== Record extracts

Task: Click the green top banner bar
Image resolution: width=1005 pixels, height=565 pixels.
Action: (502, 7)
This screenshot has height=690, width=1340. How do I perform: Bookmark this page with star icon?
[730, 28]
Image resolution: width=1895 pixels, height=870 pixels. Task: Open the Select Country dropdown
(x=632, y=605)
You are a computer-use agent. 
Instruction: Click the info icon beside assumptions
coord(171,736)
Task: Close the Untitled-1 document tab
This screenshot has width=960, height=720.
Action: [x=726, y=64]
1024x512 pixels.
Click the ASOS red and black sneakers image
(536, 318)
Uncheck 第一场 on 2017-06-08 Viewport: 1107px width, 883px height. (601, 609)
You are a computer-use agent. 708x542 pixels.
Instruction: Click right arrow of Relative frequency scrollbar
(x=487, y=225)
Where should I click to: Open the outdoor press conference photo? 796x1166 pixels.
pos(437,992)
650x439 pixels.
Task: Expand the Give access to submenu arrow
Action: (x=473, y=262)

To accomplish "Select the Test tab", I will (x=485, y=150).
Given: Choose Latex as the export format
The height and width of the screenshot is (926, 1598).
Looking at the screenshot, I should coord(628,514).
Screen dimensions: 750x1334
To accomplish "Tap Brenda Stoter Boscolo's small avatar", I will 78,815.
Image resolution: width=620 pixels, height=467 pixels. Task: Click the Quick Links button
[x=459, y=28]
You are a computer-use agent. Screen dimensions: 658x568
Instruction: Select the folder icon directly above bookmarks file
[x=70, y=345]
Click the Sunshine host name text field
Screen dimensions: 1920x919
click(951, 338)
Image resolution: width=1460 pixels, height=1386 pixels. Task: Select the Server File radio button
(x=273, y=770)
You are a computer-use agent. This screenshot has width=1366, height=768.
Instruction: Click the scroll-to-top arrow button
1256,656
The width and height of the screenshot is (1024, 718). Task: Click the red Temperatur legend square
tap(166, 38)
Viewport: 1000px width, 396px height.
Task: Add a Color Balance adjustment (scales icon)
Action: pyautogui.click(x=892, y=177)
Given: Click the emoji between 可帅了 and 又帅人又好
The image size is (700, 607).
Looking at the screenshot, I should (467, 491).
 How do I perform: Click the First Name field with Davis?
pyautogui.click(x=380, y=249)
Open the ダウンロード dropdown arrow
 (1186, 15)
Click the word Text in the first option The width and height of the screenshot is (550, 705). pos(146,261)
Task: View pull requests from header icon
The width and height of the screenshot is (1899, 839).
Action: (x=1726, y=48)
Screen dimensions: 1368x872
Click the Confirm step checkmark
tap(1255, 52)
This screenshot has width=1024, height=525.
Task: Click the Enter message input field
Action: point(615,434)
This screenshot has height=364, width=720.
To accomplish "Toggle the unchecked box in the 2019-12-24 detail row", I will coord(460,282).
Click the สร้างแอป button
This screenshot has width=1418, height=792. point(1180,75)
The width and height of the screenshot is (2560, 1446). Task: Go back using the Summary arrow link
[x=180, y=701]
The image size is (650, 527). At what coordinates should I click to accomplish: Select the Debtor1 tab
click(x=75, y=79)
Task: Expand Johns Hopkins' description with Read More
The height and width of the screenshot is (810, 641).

====

• Work order: Please repeat all the records above exactly as they appear.

• Exercise result:
Task: Click the green top banner bar
Image resolution: width=1005 pixels, height=565 pixels.
Action: (502, 7)
This screenshot has height=690, width=1340. How do I perform: Bookmark this page with star icon?
[730, 28]
Image resolution: width=1895 pixels, height=870 pixels. Task: Open the Select Country dropdown
(x=632, y=605)
You are a computer-use agent. 
Instruction: Click the info icon beside assumptions
coord(171,736)
Task: Close the Untitled-1 document tab
This screenshot has width=960, height=720.
Action: [x=726, y=64]
1024x512 pixels.
Click the ASOS red and black sneakers image
(536, 318)
Uncheck 第一场 on 2017-06-08 Viewport: 1107px width, 883px height. (601, 609)
You are a computer-use agent. 708x542 pixels.
Instruction: Click right arrow of Relative frequency scrollbar
(x=487, y=225)
Where should I click to: Open the outdoor press conference photo? 796x1166 pixels.
pos(437,992)
650x439 pixels.
Task: Expand the Give access to submenu arrow
Action: (x=473, y=262)

To accomplish "Select the Test tab", I will (x=485, y=150).
Given: Choose Latex as the export format
The height and width of the screenshot is (926, 1598).
Looking at the screenshot, I should coord(628,514).
Screen dimensions: 750x1334
To accomplish "Tap Brenda Stoter Boscolo's small avatar", I will 78,815.
Image resolution: width=620 pixels, height=467 pixels. Task: Click the Quick Links button
[x=459, y=28]
You are a computer-use agent. Screen dimensions: 658x568
Instruction: Select the folder icon directly above bookmarks file
[x=70, y=345]
Click the Sunshine host name text field
Screen dimensions: 1920x919
click(951, 338)
Image resolution: width=1460 pixels, height=1386 pixels. Task: Select the Server File radio button
(x=273, y=770)
You are a computer-use agent. This screenshot has width=1366, height=768.
Instruction: Click the scroll-to-top arrow button
1256,656
The width and height of the screenshot is (1024, 718). Task: Click the red Temperatur legend square
tap(166, 38)
Viewport: 1000px width, 396px height.
Task: Add a Color Balance adjustment (scales icon)
Action: pyautogui.click(x=892, y=177)
Given: Click the emoji between 可帅了 and 又帅人又好
The image size is (700, 607).
Looking at the screenshot, I should (467, 491).
 How do I perform: Click the First Name field with Davis?
pyautogui.click(x=380, y=249)
Open the ダウンロード dropdown arrow
 (1186, 15)
Click the word Text in the first option The width and height of the screenshot is (550, 705). pos(146,261)
Task: View pull requests from header icon
The width and height of the screenshot is (1899, 839).
Action: (x=1726, y=48)
Screen dimensions: 1368x872
Click the Confirm step checkmark
tap(1255, 52)
This screenshot has width=1024, height=525.
Task: Click the Enter message input field
Action: point(615,434)
This screenshot has height=364, width=720.
To accomplish "Toggle the unchecked box in the 2019-12-24 detail row", I will coord(460,282).
Click the สร้างแอป button
This screenshot has width=1418, height=792. point(1180,75)
The width and height of the screenshot is (2560, 1446). Task: Go back using the Summary arrow link
[x=180, y=701]
The image size is (650, 527). At what coordinates should I click to accomplish: Select the Debtor1 tab
click(x=75, y=79)
Task: Expand Johns Hopkins' description with Read More
The height and width of the screenshot is (810, 641).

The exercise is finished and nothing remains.